╭─ Reading text

Re: Current Transformer to PIC Interface

Discussion in 'The Projects Forum' started by gg339, Oct 3, 2008.

  1. gg339

    Thread Starter New Member

    Sep 23, 2008
    1
    0
    Hi all,

    Hoping I can get a bit of advise.....

    I'm working on an interface as above, and I have a 3200:1 current transformer, trying to measure a maximum of 52A @ 230V AC. I want to convert the reading from the CT into a 0-5V reading suitable for input into a 16F877 PIC ADC, and unfortunately things are not working out.

    Based on my calculations I have chosen a burden resistor of 307Ohm (V=IR/T..... 5=52*R/3200 therefore r=307ohm), giving 0.095V per amp out.

    My problems are this:-

    1. the voltage as measured across the burden resistor is an AC voltage, so therefore it will swing below 0, which will not suit the PIC.
    I tried a bridge rectifier, but I suspect that the voltage drop across the diodes was screwing my readings at low I, as there might not even be 0.7V developed by the burden resistor until many amps of current were flowing through the CT primary.

╰─

What to do:
A: Copy the part of the current transformer post between "I'm working on" and "per amp out.", inclusive.
B: Carry on writing the current transformer post from the point where it stops.
The lines that come after this text have nothing to do with what's asked here.

╭─ Information shown

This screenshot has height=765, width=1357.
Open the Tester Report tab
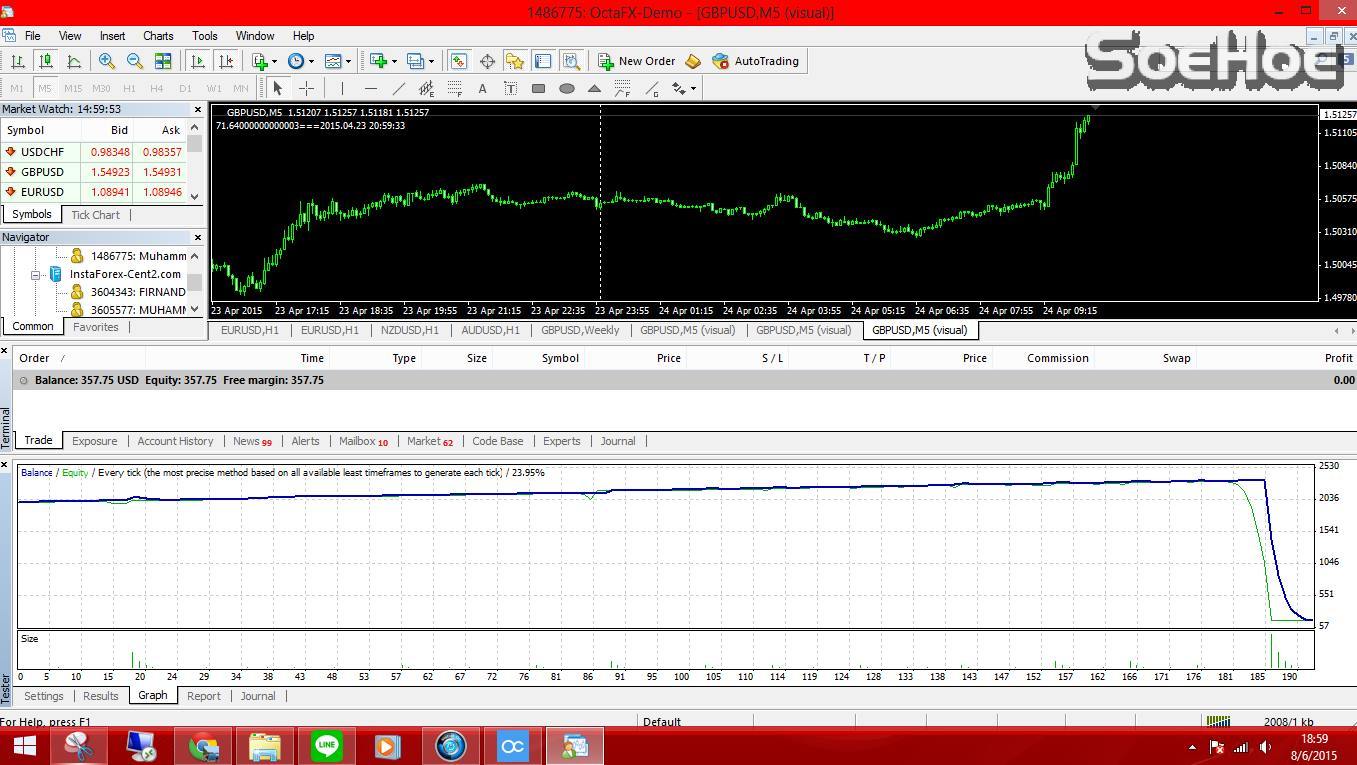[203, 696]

╰─
╭─ Information shown

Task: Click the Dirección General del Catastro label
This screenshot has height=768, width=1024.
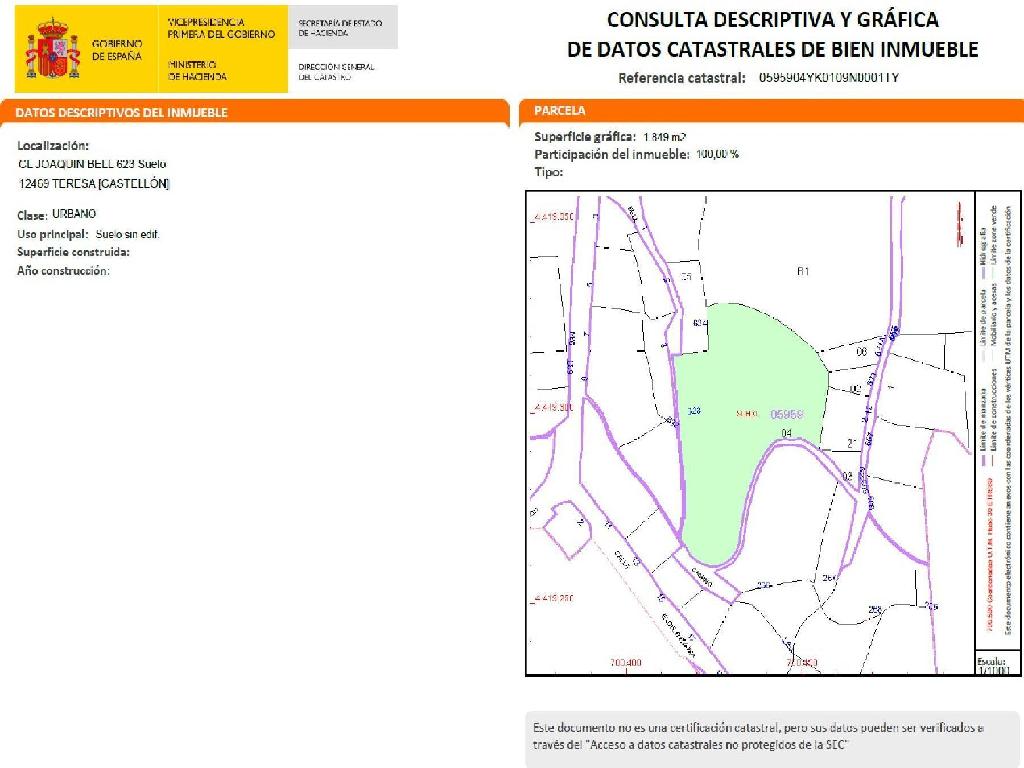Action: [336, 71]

╰─

Answers to the tasks:
A:
I'm working on an interface as above, and I have a 3200:1 current transformer, trying to measure a maximum of 52A @ 230V AC. I want to convert the reading from the CT into a 0-5V reading suitable for input into a 16F877 PIC ADC, and unfortunately things are not working out.

    Based on my calculations I have chosen a burden resistor of 307Ohm (V=IR/T..... 5=52*R/3200 therefore r=307ohm), giving 0.095V per amp out.

B:
    I then read about of putting the rectifier before the burden resistor, with the theory that the rectifier will only rectify current, and then pass the current through the burden resistor to develop a proportional voltage - again (possibly due to my inability) this did not seem to work out too well.

    2. I thought about a differential op-amp circuit, but am unsure how to construct same.


    Has anybody any idea on how to accomplish this easily - I thought of an ade7753 chip but believe it is outside my progrmming ability on the PIC to sort out communications with it.

    Also, even after the bridge rectifier I seemed to have an AC voltage across the resistor - am I assuming correctly that this is due to insufficient smoothing after the rectifier?

    Any ideas on how to work around this would be greatly appreciated.

    Kind regards,
    GG339
     
  2. beenthere

    Retired Moderator

    Apr 20, 2004
    15,815
    282
    Use a standard value resistor for the load. Pass the AC through an op amp with a gain set to scale the AC properly. Use the old tried-and-true absolute value circuit from National Semiconductor's op amp collection to rectify and filter the AC. Apply to a meter.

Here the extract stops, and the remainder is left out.